No vendor solves all of this out of the box. Your instrumentation layer is always going to be custom to your applications.

The First 90 Days: What to Prioritize

If you're starting from zero, here is a sequenced 90-day plan that builds toward a functioning AI FinOps capability without trying to do everything at once.

PhaseFocusDeliverable
Days 1-30Inventory and baselineComplete list of AI tools in use, spend by provider, current key structure
Days 31-60Attribution and monitoringPer-application keys, tagging instrumentation deployed, alerting configured
Days 61-90Process and governanceLaunch gate cost review process, monthly cross-functional review established, budget owners assigned

The sequence matters. You cannot build useful budgets without baseline data. You cannot do useful attribution without the key structure in place. Governance processes built on top of bad data produce false confidence, not actual control.

The Metric That Matters

When you've built a functioning AI FinOps practice, there is one metric that tells you whether it's working: cost per unit of value delivered. Not total spend, not spend per model, but cost per API call per user, cost per document processed, cost per customer interaction handled — whatever the value unit is for your specific AI applications.

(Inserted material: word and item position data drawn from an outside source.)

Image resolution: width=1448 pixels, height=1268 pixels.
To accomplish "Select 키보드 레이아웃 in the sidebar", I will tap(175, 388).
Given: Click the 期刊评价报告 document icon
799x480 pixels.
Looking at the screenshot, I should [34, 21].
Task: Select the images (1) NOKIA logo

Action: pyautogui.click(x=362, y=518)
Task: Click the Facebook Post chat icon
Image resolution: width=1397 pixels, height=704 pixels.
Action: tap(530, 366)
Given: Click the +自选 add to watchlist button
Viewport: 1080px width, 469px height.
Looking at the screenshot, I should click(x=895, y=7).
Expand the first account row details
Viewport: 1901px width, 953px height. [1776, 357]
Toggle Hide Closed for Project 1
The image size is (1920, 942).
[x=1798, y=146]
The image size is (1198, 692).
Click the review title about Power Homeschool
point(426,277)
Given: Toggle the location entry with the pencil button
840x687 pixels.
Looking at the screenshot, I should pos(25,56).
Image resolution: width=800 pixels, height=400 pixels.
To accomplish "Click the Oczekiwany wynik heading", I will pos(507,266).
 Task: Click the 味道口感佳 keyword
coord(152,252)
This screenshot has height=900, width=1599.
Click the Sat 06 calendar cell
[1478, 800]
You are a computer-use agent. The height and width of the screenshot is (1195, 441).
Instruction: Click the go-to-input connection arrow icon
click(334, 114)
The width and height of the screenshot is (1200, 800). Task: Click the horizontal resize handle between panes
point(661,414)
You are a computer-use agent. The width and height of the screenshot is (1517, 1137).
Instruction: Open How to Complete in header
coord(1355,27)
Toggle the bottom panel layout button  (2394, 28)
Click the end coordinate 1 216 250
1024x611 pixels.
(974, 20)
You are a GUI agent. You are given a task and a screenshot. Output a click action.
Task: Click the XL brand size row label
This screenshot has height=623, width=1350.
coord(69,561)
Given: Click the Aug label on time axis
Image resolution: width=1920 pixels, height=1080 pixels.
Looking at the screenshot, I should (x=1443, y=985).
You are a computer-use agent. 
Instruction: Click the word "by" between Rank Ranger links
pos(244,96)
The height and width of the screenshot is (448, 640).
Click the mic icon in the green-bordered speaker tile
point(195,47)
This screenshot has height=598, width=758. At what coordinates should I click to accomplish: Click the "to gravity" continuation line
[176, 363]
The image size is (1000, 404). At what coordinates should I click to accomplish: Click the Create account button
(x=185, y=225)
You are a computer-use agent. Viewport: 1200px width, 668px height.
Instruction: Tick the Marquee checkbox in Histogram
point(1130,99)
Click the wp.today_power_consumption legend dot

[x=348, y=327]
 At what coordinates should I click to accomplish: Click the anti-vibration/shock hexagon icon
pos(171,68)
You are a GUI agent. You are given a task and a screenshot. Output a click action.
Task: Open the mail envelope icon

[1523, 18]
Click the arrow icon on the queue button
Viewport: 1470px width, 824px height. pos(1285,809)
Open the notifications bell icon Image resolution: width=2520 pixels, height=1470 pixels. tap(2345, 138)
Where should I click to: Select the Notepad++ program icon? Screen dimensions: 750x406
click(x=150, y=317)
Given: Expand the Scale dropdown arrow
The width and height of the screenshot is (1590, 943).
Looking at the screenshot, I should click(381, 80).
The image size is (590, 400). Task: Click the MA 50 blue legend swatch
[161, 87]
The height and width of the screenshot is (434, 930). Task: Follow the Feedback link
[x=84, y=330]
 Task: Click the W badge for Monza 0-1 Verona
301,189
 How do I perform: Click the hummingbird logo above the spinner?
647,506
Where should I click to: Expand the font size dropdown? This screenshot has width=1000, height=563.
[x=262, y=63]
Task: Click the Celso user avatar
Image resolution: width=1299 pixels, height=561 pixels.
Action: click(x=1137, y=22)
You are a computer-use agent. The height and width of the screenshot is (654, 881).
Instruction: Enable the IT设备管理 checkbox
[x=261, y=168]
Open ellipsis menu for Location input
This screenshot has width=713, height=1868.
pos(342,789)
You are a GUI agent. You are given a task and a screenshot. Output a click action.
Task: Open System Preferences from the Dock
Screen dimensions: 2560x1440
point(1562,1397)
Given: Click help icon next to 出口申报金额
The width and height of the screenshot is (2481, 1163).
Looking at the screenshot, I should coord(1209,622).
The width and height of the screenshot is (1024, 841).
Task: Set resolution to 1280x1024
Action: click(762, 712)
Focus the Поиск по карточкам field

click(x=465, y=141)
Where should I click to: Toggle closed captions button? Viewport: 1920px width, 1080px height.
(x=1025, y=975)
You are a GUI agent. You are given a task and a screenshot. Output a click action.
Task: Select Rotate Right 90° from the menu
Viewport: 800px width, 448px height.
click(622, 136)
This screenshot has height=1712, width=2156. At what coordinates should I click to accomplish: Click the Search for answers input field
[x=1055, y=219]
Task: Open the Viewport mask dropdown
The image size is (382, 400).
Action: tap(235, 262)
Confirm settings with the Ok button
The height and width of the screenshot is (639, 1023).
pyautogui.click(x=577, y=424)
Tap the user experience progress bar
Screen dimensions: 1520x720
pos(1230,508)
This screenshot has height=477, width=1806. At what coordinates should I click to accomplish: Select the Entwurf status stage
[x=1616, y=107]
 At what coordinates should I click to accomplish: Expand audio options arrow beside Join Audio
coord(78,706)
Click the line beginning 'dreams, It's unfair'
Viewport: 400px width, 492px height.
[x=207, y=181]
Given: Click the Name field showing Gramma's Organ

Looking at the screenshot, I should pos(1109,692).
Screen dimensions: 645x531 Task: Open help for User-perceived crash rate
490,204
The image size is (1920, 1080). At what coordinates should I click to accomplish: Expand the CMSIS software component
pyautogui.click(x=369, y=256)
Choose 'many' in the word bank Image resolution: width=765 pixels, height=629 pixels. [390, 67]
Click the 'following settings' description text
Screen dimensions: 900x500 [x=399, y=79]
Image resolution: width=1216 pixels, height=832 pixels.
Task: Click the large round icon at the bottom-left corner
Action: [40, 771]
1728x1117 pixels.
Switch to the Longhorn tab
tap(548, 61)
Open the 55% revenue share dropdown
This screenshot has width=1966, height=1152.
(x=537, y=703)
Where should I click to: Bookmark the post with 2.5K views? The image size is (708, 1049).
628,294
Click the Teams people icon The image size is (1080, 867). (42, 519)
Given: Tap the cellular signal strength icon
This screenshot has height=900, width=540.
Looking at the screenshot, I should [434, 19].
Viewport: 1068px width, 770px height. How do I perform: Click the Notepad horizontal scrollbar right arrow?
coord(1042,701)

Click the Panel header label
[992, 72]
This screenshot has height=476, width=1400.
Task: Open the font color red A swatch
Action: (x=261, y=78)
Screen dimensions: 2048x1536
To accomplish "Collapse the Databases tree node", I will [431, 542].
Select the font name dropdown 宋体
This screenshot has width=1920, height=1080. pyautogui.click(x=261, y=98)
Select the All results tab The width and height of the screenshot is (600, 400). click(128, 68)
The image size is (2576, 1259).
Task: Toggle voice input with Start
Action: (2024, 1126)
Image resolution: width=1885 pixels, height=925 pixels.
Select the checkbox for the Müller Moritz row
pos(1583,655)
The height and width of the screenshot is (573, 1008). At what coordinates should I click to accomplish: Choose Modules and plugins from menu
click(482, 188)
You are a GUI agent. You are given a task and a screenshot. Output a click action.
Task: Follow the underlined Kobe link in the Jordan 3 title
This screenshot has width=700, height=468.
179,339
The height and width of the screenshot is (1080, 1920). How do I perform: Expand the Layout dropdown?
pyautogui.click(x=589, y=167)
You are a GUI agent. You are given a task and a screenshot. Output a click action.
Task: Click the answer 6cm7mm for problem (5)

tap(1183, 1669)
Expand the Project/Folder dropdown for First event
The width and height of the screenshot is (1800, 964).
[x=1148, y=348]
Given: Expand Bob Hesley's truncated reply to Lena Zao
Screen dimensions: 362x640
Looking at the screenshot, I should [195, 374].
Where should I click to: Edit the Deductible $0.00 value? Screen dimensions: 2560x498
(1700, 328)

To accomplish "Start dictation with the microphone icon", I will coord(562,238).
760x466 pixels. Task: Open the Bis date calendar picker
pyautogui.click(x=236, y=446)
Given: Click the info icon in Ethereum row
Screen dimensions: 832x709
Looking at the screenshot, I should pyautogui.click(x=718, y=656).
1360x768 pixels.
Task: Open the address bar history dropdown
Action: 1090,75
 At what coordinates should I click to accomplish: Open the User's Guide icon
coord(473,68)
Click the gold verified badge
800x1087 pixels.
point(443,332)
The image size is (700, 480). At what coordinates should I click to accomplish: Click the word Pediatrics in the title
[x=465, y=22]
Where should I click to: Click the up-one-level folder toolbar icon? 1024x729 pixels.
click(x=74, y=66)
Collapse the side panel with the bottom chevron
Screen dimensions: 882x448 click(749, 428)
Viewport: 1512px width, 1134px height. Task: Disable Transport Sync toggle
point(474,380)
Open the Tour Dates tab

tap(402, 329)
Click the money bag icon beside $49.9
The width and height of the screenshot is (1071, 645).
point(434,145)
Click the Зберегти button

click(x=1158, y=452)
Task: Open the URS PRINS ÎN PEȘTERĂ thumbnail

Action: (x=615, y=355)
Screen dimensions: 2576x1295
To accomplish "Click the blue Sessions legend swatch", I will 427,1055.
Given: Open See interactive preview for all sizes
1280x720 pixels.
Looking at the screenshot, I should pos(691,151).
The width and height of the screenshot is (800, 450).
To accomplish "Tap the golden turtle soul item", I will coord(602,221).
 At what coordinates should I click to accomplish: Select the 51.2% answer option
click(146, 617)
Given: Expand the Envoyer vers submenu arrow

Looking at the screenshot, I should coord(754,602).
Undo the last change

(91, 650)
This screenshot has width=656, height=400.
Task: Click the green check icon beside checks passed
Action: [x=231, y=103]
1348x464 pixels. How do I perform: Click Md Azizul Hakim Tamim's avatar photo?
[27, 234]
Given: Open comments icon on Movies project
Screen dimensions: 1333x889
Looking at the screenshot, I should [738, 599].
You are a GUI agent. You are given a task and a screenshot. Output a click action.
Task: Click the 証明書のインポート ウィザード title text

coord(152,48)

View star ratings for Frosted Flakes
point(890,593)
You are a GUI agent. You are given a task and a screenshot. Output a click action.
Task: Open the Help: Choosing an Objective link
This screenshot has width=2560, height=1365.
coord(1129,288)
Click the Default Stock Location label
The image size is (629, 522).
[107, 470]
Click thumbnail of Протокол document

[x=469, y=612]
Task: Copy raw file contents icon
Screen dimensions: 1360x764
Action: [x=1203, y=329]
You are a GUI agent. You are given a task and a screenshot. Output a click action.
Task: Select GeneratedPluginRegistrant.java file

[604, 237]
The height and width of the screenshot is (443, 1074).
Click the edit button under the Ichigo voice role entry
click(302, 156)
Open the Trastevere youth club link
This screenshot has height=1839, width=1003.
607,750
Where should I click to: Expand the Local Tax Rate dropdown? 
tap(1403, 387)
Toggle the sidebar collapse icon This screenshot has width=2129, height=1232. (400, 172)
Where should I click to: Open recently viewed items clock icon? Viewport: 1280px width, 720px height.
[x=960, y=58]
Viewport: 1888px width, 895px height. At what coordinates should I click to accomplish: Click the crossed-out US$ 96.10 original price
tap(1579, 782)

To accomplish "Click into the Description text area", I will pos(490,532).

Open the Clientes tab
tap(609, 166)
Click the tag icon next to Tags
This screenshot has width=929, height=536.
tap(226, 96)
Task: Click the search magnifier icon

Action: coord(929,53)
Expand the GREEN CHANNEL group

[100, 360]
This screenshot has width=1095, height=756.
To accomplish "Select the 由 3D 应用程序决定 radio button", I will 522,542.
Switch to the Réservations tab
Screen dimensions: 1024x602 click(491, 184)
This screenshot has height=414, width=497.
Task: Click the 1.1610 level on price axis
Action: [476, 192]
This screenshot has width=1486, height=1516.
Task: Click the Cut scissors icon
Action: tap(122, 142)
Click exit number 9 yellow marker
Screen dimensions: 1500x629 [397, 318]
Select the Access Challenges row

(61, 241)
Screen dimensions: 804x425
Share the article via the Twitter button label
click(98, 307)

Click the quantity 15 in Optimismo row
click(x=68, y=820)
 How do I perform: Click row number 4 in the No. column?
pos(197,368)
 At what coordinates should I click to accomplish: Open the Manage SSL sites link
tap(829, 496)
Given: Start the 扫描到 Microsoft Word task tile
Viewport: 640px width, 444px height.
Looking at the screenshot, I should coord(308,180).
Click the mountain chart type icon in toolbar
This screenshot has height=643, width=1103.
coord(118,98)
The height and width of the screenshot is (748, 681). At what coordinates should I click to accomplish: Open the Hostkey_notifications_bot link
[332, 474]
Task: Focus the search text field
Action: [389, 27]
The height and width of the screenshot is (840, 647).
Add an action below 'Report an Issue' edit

Total spend will grow as you scale. That's not a problem if value is growing proportionally. Cost per unit of value is the metric that distinguishes efficient scaling from expensive inefficiency. Building toward that metric from day one — even if you can't measure it precisely yet — will orient your AI FinOps practice toward what actually matters.

The organizations that get AI cost management right are the ones that treat it as an operational capability, not a finance exercise. Engineering owns the data. Finance owns the planning. Platform owns the infrastructure. Everyone is accountable to the value metric. That structure is not complicated, but it requires deliberate design — it won't emerge on its own from a collection of well-intentioned teams.